## Texte extrait
Saisi sur le fondement de l’article L. 122-11 du code de l’environnement, il a suspendu l’exécution de ces arrêtés.
L’article L. 122-11 du code de l’environnement dispose que « si une requête déposée
devant la juridiction administrative contre une autorisation ou une décision d’approbation d’un projet visé au I de l’article L. 122-1 est fondée sur l’absence d’étude d’impact, le juge des référés, saisi d’une demande de suspension de la décision attaquée, y fait droit dès que cette absence est constatée ».
L’ordonnance rappelle que le Juge des référés, saisi de conclusions sur le fondement de ces dispositions, doit apprécier si, en l’état de l’instruction, eu égard à la portée de la décision litigieuse, une étude d’impact était nécessaire.
Autorisation environnementale ou porter à connaissance ?
L’article L. 181-14 du code de l’environnement dispose que :
« Toute modification substantielle des activités, installations, ouvrages ou travaux qui relèvent de l’autorisation environnementale est soumise à la délivrance d’une nouvelle autorisation, qu’elle intervienne avant la réalisation du projet ou lors de sa mise en œuvre ou de son exploitation.
En dehors des modifications substantielles, toute modification notable intervenant dans les mêmes circonstances est portée à la connaissance de l’autorité administrative compétente pour délivrer l’autorisation environnementale dans les conditions définies par le décret prévu à l’article L. 181-32 […] ».
L’article R. 181-46 du même code précise que :
« I. Est regardée comme substantielle, au sens de l’article L. 181-14, la modification apportée à des activités, installations, ouvrages et travaux soumis à autorisation environnementale qui […] 3° […] est de nature à entraîner des dangers et inconvénients significatifs pour les intérêts mentionnés à l’article L. 181-3.
La délivrance d’une nouvelle autorisation environnementale est soumise aux mêmes formalités que l’autorisation initiale.
- Toute autre modification notable apportée aux activités, installations, ouvrages et travaux autorisés, à leurs modalités d’exploitation ou de mise en œuvre ainsi qu’aux autres équipements, installations et activités mentionnés au dernier alinéa de l’article L. 181-1 inclus dans l’autorisation doit être portée à la connaissance du préfet, avant sa réalisation, par le bénéficiaire de l’autorisation avec tous les éléments d’appréciation».

## Matériel présenté
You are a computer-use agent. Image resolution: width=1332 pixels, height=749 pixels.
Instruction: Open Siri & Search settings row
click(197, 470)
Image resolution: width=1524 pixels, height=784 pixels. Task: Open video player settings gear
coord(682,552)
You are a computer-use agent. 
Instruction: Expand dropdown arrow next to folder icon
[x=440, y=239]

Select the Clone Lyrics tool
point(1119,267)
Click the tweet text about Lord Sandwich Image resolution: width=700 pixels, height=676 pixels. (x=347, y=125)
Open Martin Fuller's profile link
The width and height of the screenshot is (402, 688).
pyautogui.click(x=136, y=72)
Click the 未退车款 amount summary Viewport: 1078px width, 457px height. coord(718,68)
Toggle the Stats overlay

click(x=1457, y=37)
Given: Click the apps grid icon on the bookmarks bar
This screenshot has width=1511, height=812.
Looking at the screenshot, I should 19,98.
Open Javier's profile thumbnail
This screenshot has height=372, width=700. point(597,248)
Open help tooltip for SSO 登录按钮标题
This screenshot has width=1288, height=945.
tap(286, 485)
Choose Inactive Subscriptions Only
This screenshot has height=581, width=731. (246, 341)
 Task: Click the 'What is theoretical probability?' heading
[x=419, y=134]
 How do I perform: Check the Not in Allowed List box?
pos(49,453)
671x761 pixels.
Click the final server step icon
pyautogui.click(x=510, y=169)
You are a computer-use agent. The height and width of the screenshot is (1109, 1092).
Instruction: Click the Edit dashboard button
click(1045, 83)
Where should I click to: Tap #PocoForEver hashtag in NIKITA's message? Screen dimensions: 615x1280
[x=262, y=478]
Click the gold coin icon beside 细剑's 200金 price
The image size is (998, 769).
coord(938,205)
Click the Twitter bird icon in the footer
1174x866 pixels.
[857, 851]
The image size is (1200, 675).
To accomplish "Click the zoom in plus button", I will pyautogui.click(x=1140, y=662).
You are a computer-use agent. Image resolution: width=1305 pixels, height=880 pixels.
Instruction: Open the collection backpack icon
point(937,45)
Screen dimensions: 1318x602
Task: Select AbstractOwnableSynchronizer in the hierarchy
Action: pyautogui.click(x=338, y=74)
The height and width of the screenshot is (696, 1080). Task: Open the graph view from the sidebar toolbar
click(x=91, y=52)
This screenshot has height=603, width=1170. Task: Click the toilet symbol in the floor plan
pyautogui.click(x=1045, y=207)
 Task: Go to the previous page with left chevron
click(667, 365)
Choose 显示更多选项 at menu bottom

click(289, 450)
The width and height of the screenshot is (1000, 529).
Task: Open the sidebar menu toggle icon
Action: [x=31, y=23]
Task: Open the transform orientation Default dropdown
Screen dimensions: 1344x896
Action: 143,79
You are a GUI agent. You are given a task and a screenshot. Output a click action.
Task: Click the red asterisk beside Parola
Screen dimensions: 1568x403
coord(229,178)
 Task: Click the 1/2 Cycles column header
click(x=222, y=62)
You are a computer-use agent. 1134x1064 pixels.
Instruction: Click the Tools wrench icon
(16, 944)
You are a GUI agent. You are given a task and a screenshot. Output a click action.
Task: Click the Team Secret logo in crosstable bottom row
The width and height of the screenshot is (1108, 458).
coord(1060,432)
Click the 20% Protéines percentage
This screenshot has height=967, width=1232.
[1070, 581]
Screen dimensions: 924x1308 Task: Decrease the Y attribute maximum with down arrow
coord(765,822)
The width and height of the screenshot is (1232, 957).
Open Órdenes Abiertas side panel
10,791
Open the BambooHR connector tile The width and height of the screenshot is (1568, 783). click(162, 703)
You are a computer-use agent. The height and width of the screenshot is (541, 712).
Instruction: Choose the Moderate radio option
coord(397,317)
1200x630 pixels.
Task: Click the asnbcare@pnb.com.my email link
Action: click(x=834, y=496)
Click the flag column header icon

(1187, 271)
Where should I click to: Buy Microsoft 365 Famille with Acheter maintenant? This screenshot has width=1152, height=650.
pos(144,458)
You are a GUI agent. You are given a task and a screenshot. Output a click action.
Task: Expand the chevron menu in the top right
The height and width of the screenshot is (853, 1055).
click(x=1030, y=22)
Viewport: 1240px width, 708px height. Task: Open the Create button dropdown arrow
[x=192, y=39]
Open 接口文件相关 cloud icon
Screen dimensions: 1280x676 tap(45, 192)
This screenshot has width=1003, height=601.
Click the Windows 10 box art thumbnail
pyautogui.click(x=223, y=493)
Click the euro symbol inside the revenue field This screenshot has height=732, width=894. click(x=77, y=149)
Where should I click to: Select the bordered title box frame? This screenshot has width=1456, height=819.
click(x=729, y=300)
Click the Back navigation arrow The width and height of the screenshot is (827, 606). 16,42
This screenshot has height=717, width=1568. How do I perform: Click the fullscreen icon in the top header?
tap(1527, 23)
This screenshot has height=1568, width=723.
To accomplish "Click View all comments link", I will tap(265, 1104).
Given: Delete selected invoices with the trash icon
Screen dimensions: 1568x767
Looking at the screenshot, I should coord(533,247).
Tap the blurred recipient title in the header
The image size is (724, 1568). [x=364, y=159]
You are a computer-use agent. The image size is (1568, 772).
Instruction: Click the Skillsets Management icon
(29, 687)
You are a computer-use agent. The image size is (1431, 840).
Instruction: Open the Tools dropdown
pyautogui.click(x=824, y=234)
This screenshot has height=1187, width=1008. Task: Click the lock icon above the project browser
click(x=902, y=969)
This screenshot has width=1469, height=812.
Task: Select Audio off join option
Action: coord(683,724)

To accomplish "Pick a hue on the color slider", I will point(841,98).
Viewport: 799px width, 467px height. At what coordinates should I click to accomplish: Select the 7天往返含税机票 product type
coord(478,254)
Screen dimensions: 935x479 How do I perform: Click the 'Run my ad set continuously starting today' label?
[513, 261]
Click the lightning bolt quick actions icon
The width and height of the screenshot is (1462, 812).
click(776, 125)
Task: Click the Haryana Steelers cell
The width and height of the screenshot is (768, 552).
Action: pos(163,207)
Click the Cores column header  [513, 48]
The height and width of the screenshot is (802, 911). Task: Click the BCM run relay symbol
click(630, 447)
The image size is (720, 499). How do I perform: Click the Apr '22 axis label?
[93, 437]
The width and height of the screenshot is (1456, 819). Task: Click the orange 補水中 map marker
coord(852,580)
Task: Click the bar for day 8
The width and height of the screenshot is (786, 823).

## Consigne
Donnez la suite de l'extrait sur l'autorisation environnementale, en partant de sa dernière phrase. Ce matériel provient d'une autre source que le texte.

## Corrigé
Les intérêts mentionnés à l’article L. 511-1 auquel renvoie l’article L.181-3 du code de l’environnement incluent notamment la santé, la sécurité, la salubrité publiques, la protection de la nature et de l’environnement.
Le Juge des référés a donc eu à examiner si les modifications d’exploitation demandées par le SIBA nécessitaient une autorisation environnementale ou bien si un porter à connaissance suffisait.
Rejets directs d’eaux usées et circonstances exceptionnelles
Par arrêtés préfectoraux de 2019 et 2023, le Syndicat intercommunal du bassin d’Arcachon (SIBA) a été autorisé par le Préfet de la Gironde à exploiter plusieurs réseaux de collecte des eaux usées desservant dix communes du Bassin d’Arcachon et la station de traitement des eaux usées de Biganos.
Le 1er août 2024, le SIBA a déposé un porter à connaissance afin d’amender ces arrêtés préfectoraux pour y intégrer les situations climatiques inhabituelles durant lesquelles la collecte des eaux usées brutes ne parvient plus à garantir le transport des eaux vers les stations d’épuration sans mobiliser les ouvrages au-delà de leur capacité.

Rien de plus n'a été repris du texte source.